Listed entries »

* * * * * * * * *

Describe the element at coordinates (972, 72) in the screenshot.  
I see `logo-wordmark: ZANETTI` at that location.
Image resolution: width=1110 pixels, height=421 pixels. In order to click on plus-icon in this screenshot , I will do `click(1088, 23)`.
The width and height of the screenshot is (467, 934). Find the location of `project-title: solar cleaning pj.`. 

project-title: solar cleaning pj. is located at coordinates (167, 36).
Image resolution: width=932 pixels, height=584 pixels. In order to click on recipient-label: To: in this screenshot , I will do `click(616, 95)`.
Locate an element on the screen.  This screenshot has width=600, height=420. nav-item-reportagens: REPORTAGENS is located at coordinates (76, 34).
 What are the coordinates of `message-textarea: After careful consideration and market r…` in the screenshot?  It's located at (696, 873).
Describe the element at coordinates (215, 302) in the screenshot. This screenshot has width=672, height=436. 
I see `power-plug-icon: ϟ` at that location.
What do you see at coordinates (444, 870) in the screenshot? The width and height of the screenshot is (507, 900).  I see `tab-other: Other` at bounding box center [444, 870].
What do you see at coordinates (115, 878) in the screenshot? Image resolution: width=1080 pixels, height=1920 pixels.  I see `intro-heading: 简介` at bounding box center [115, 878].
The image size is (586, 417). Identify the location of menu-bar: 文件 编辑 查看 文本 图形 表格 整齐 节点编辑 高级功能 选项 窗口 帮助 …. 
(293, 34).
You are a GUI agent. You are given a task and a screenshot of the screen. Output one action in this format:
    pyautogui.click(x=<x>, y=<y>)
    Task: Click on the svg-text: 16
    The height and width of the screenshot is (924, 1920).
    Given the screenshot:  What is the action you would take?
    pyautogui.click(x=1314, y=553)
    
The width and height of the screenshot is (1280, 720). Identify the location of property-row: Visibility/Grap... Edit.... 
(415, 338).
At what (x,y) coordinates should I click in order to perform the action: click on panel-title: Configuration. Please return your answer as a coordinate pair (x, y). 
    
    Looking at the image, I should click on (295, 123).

* * * * * * * * *

Task statement »
Copy out every one of the records above word for word, with no changes.

Your response »
Describe the element at coordinates (972, 72) in the screenshot.  
I see `logo-wordmark: ZANETTI` at that location.
Image resolution: width=1110 pixels, height=421 pixels. In order to click on plus-icon in this screenshot , I will do `click(1088, 23)`.
The width and height of the screenshot is (467, 934). Find the location of `project-title: solar cleaning pj.`. 

project-title: solar cleaning pj. is located at coordinates (167, 36).
Image resolution: width=932 pixels, height=584 pixels. In order to click on recipient-label: To: in this screenshot , I will do `click(616, 95)`.
Locate an element on the screen.  This screenshot has width=600, height=420. nav-item-reportagens: REPORTAGENS is located at coordinates (76, 34).
 What are the coordinates of `message-textarea: After careful consideration and market r…` in the screenshot?  It's located at (696, 873).
Describe the element at coordinates (215, 302) in the screenshot. This screenshot has width=672, height=436. 
I see `power-plug-icon: ϟ` at that location.
What do you see at coordinates (444, 870) in the screenshot? The width and height of the screenshot is (507, 900).  I see `tab-other: Other` at bounding box center [444, 870].
What do you see at coordinates (115, 878) in the screenshot? Image resolution: width=1080 pixels, height=1920 pixels.  I see `intro-heading: 简介` at bounding box center [115, 878].
The image size is (586, 417). Identify the location of menu-bar: 文件 编辑 查看 文本 图形 表格 整齐 节点编辑 高级功能 选项 窗口 帮助 …. 
(293, 34).
You are a GUI agent. You are given a task and a screenshot of the screen. Output one action in this format:
    pyautogui.click(x=<x>, y=<y>)
    Task: Click on the svg-text: 16
    The height and width of the screenshot is (924, 1920).
    Given the screenshot:  What is the action you would take?
    pyautogui.click(x=1314, y=553)
    
The width and height of the screenshot is (1280, 720). Identify the location of property-row: Visibility/Grap... Edit.... 
(415, 338).
At what (x,y) coordinates should I click in order to perform the action: click on panel-title: Configuration. Please return your answer as a coordinate pair (x, y). 
    
    Looking at the image, I should click on (295, 123).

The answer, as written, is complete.